'Ted Cruz, Trump kadar tehlikeli'

'Ted Cruz, Trump kadar tehlikeli'

ABD'de başkan adaylığı yarışının ilk etabını Iowa'da Cumhuriyetçi Parti'den Teksas Senatörü Ted Cruz kazandı. Donald Trump’un ikinci sırada kalması sürpriz yarattı. Demokrat Parti'de ise zafer Hillary Clinton'ın oldu. Handelsblatt gazetesinin ön seçime ilişkin yorumunda şu satırlar dikkat çekiyor:

“Ultra muhafazakar Ted Cruz, yabancılara karşı açıklamalarıyla dikkat çeken Donald Trump’ı sağ cenahtan vurarak geride bırakma hünerini gösterdi. Demokratlar da pragmatik Hillary Clinton’a karşı hayli direndi ve ‘milyarder azınlık’a öfkesini dile getiren Bernie Sanders’den epeyce etkilendi. Çok sayıda Amerikalı, özellikle de beyaz orta sınıf, küreselleşmeden zarar görenlerden.
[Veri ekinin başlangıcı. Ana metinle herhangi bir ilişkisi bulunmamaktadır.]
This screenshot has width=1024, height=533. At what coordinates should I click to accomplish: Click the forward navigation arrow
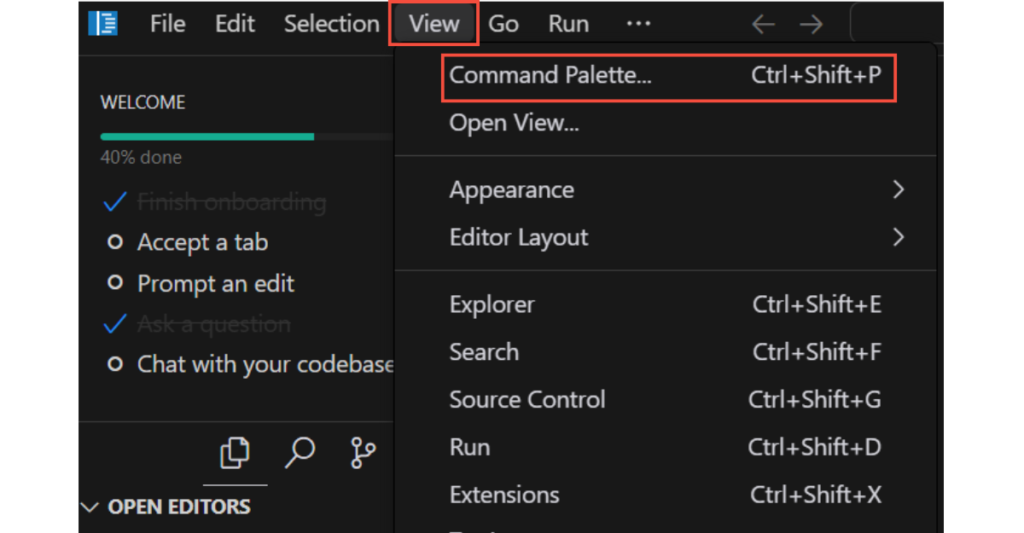coord(811,24)
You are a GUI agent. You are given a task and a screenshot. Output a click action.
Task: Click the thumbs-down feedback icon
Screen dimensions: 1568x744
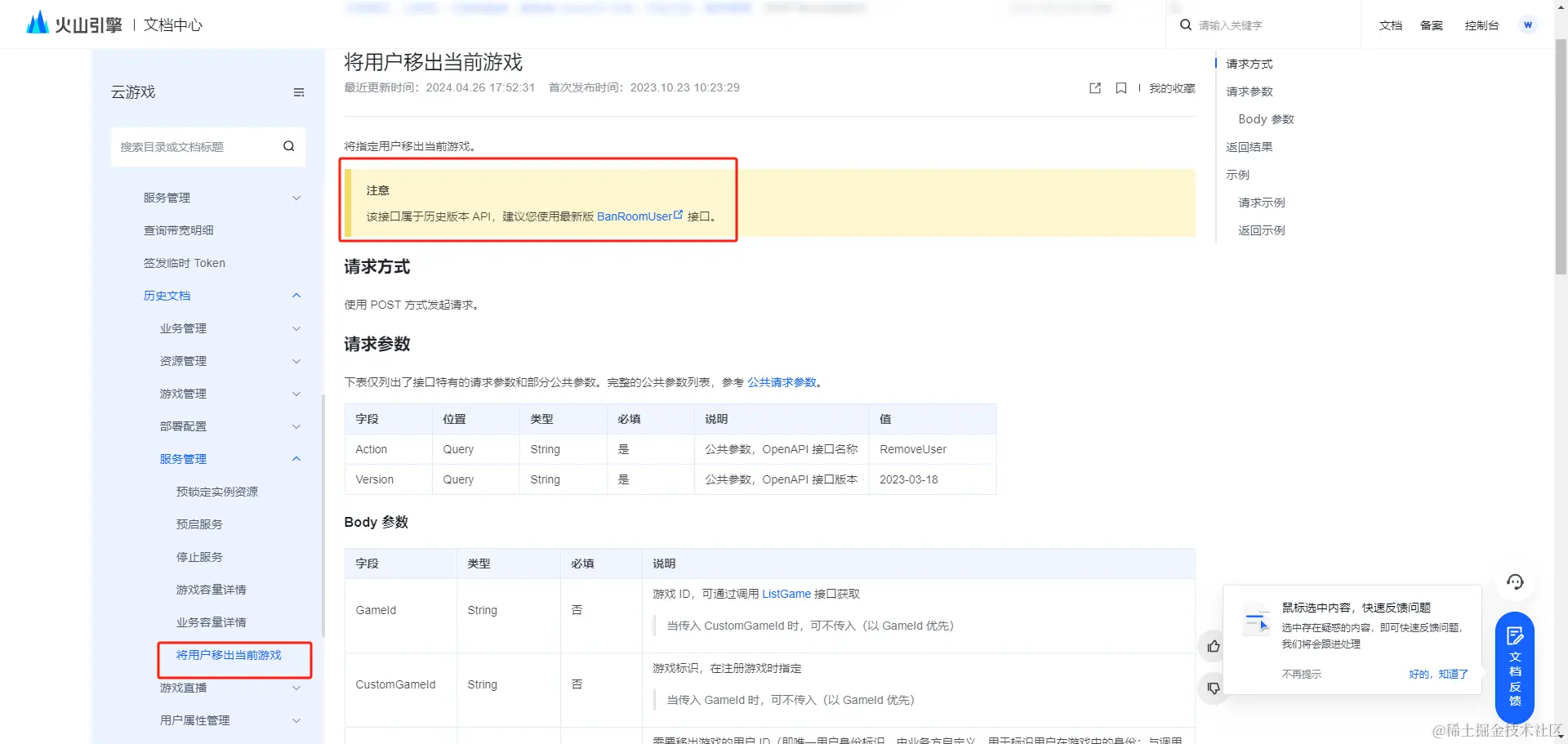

Küreselleşmeden en fazla yarar sağlayanlar ise Wall Street’de, holdinglerin yönetim birimlerinde, Washington’ın lobicilerin ofislerinde oturuyor. İster sağcı ister solcu, seçmenin öfkesi bunlara, siyasetin ve ekonominin feodalleşmesine, seçkinlerin geri kalan halk kesimlerinden uzaklaşmasına yöneliyor.”

Allgemeine Zeitung'un aynı konudaki yorumunda ise şu satırları okuyoruz:

“Amerika şimdiye dek olmadığı kadar bölünmüş durumda. Ülke küresel ölçekte anlamını yitirmek ile öz değerlerine tamamen radikalleşerek dönmek (ya da bazılarının bu izlenimi vermesi) arasında sıkışmış haldi. Amerika'nın yanıtını bulamadığı tüm sorular New York ve Los Angeles'taki insanlar gibi Iowa'dakileri de rahatsız ediyor. İşte bu yüzden dünya nefesini tutmuş Amerika'ya bakıyor.”
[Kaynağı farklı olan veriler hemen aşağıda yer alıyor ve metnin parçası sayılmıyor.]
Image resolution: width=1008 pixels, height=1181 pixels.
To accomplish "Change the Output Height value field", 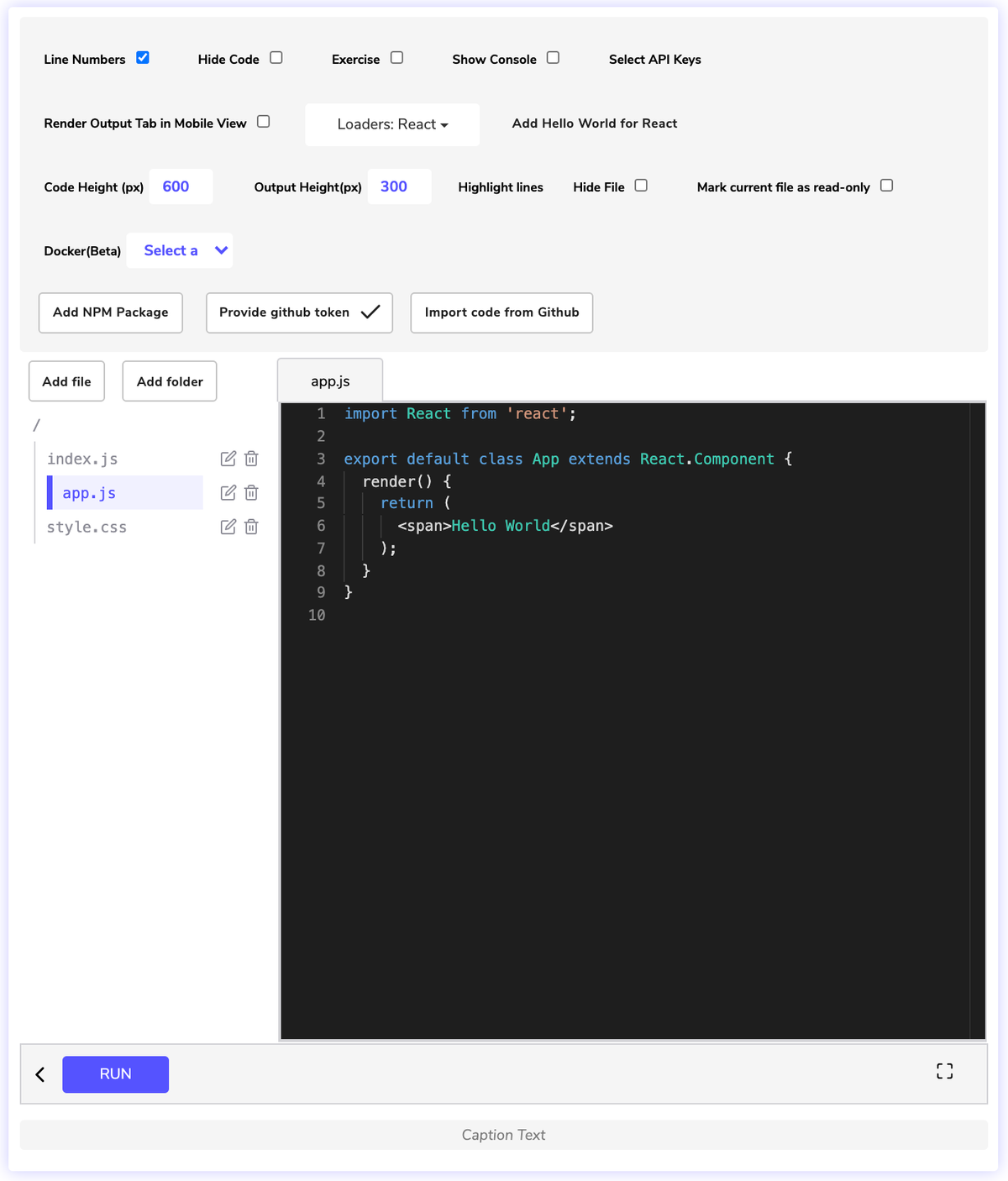I will (x=399, y=186).
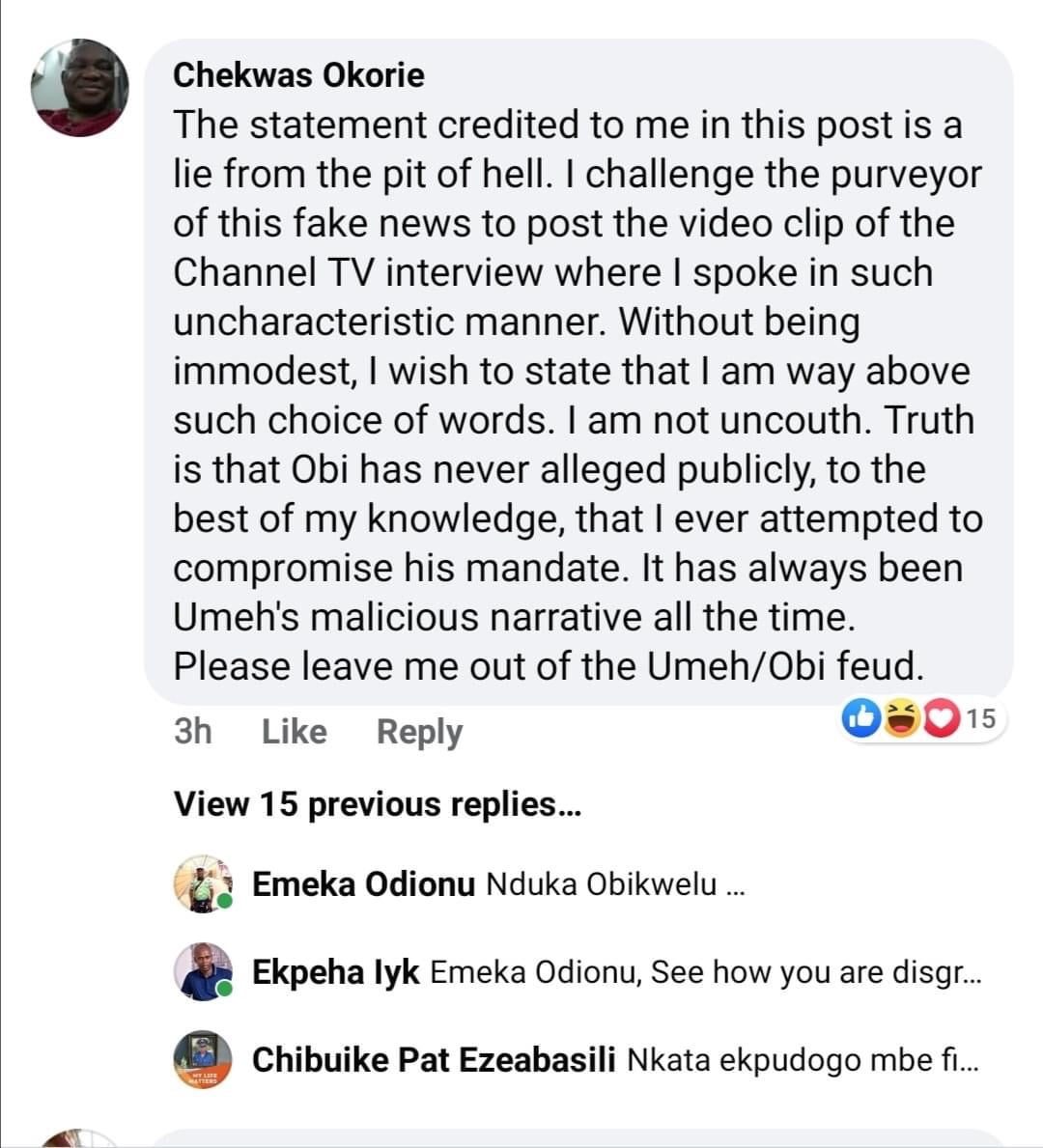Screen dimensions: 1043x1148
Task: Open Emeka Odionu's profile name
Action: (363, 884)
Kölner Stadt-Anzeiger gazetesi ise Iowa'daki ön seçimi farklı bir açıdan değerlendiriyor:

“İyi haber, Donald Trump'ın yenilmez olmadığının ortaya çıkmasıdır. Onun nefret içeren sözleri beklenenden daha az ilgi buldu. Kötü haber ise ön seçimin galibi Ted Cruz'un da Trump kadar tehlikeli olması! Teksaslı Cruz modern olan herşeye karşı haçlı seferine çıkmış durumda. Öbür tarafta ise çok sayıda demokrat Bernie Sanders'i benimsiyor ve Hillary Clinton'ın bilinen hamasi politikalarını duymak istemiyor. Amerika'daki tartışmaların radikalliği ve içeriğinin boş olması izah edilebilir bur durum. ABD'de özellikle orta tabaka hâlâ finans krizinin sonuçlarından etkilenmeye devam ediyor. Ancak sıkıntılı dönemlerde ister sağcı ister solcu radikallikten çare ummanın hiçbir zaman yararı olmamıştır.”
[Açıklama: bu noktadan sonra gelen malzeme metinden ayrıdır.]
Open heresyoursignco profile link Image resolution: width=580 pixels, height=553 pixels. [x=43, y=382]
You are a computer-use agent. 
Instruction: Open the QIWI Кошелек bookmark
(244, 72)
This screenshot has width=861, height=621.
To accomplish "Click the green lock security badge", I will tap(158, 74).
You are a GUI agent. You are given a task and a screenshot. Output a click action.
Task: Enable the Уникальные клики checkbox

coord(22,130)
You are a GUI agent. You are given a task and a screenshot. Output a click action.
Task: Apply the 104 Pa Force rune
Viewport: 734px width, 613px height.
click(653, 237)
AB yönetimi, İngiltere’nin Birlik’ten ayrılmasını engellemek üzere haftalardır müzakere edilen reform önerilerini kamuoyuna sundu. Nürnberger Nachrichten gazetesi AB üyeliğinden çıkıp çıkmama kararının İngiltere'de olduğu görüşünde:

“AB devlet ve hükümet başkanlarının İngiltere Başbakanı'ndan AB'ne net bir biçimde sadakat açıklaması yapmasını istemekten başka çaresi yok. Eğer İngiltere Başbakanı sadece ve sadece soğuk, ruhsuz bir Avrupa iç pazarı istiyorsa, o zaman ülkesinin AB içinde yeri olmaz. Zira AB'nin istediği her zaman sosyal yanı vazgeçilmez bir piyasa ekonomisi olmuştur.”